=== Begin Enclosure ===

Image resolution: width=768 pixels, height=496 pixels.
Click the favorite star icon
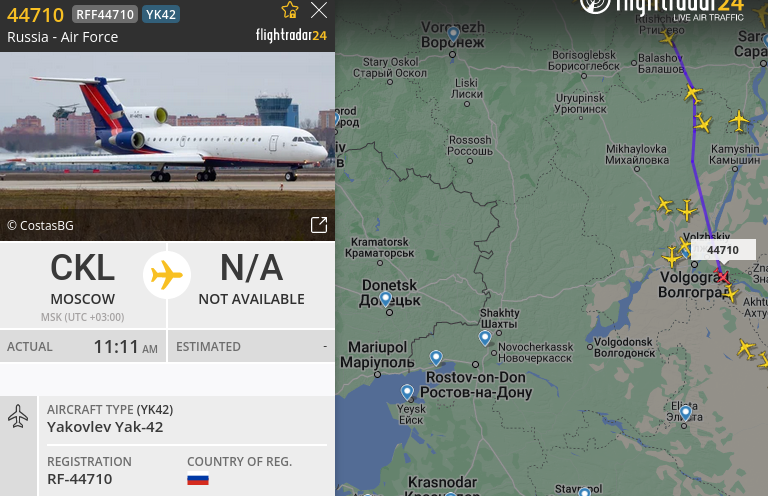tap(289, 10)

=== End Enclosure ===
=== Begin Enclosure ===

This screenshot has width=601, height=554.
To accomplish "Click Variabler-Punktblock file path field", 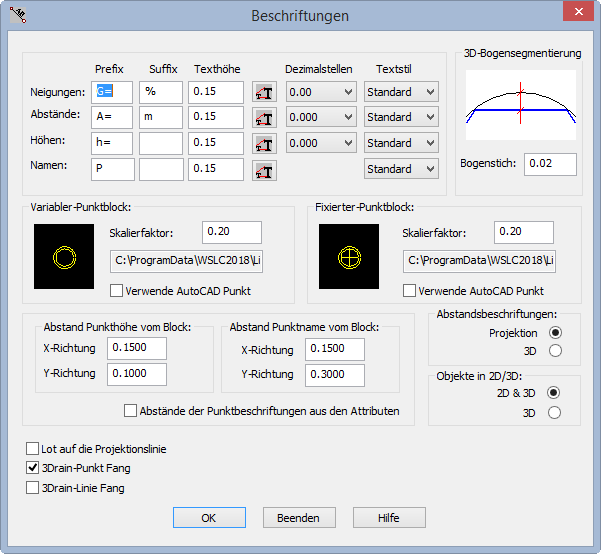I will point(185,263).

=== End Enclosure ===
=== Begin Enclosure ===

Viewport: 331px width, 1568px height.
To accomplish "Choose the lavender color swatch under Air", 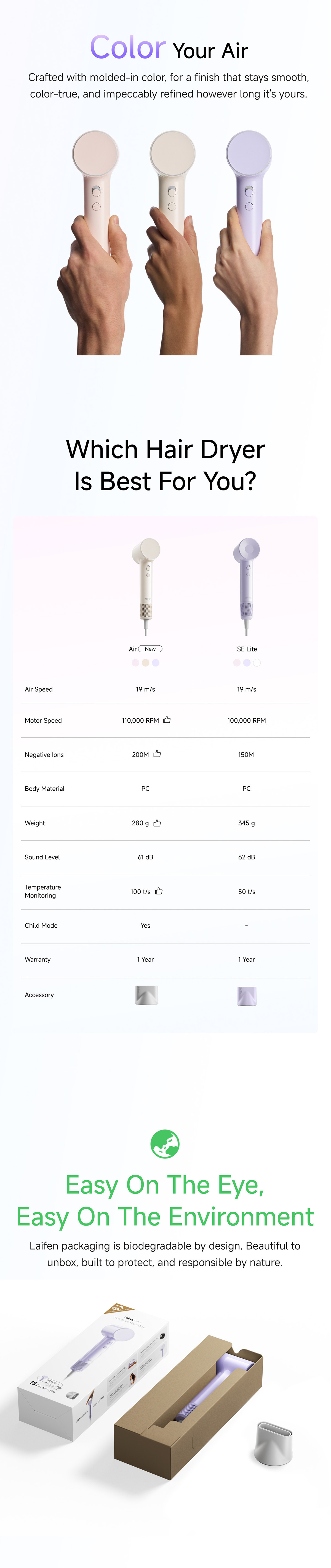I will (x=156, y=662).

=== End Enclosure ===

*ASSIGNMENT*
Write out every line of the data that holds the word "height".

*RESULT OF THIS TASK*
Image resolution: width=768 pixels, height=496 pixels.
This screenshot has width=601, height=554.
Viewport: 331px width, 1568px height.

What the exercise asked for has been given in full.